TEXT TO READ ▸
....................

Elasticsearch Underlying Principles Deep Dive

Posted on 2025-06-16 In elasticsearch

Understanding Inverted Index: The Heart of Search

The inverted index is Elasticsearch’s fundamental data structure that enables lightning-fast full-text search. Unlike a traditional database index that maps record IDs to field values, an inverted index maps each unique term to a list of documents containing that term.

How Inverted Index Works

Consider a simple example with three documents:

Document 1: “The quick brown fox”
Document 2: “The brown dog”
Document 3: “A quick fox jumps”

....................

WORK TO COMPLETE ▸
**A)** Write out the Elasticsearch article word for word, everything from "Posted on 2025-06-16" down to "containing that term.".
**B)** Continue the Elasticsearch article from where it stops.

COLLECTED DATA ▸
....................

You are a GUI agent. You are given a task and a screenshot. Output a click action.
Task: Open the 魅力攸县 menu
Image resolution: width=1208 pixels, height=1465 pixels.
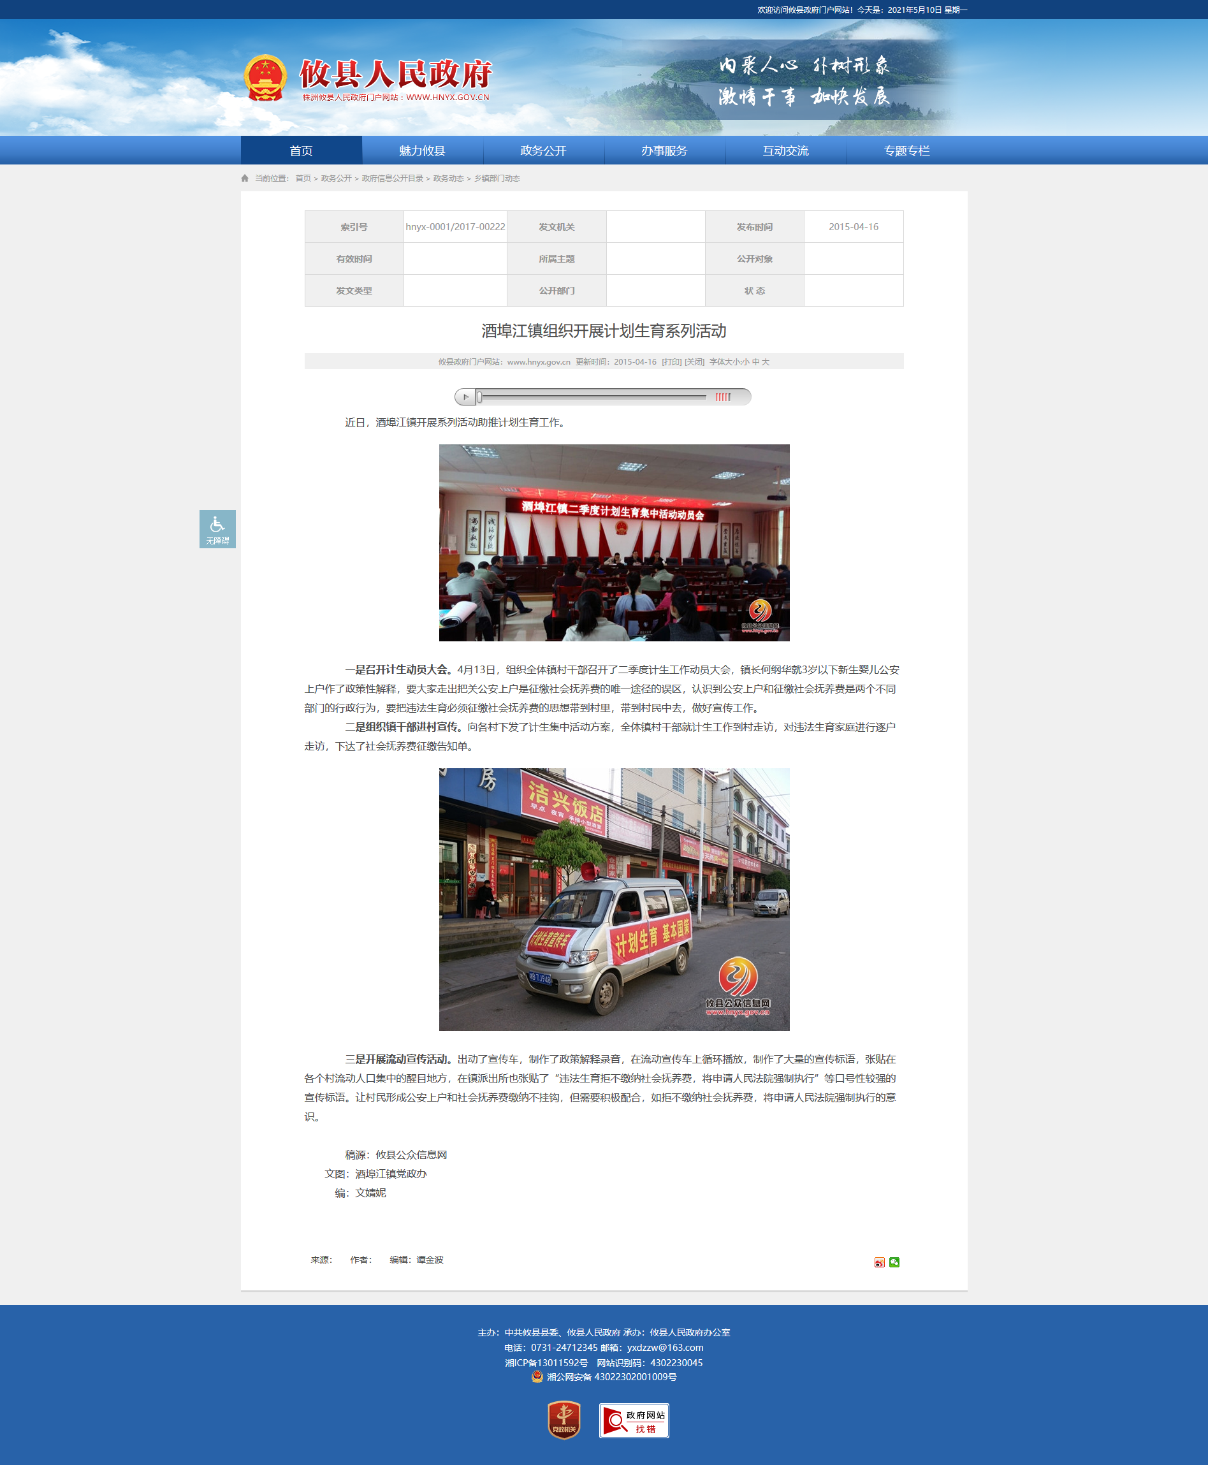click(422, 150)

....................

FINAL ANSWERS ▸
**A)**
Posted on 2025-06-16 In elasticsearch

Understanding Inverted Index: The Heart of Search

The inverted index is Elasticsearch’s fundamental data structure that enables lightning-fast full-text search. Unlike a traditional database index that maps record IDs to field values, an inverted index maps each unique term to a list of documents containing that term.

**B)**
The inverted index would look like:

Term     | Document IDs | Positions
---------|-------------|----------
the      | [1, 2]      | [1:0, 2:0]
quick    | [1, 3]      | [1:1, 3:1]
brown    | [1, 2]      | [1:2, 2:1]
fox      | [1, 3]      | [1:3, 3:2]
dog      | [2]         | [2:2]
a        | [3]         | [3:0]
jumps    | [3]         | [3:3]

Implementation Details

Elasticsearch implements inverted indexes using several sophisticated techniques:

Term Dictionary: Stores all unique terms in sorted order
Posting Lists: For each term, maintains a list of documents containing that term
Term Frequencies: Tracks how often each term appears in each document
Positional Information: Stores exact positions for phrase queries

{
  "mappings": {
    "properties": {
      "title": {
        "type": "text",
        "analyzer": "standard"
      },
      "description": {
        "type": "text",
        "index_options": "positions"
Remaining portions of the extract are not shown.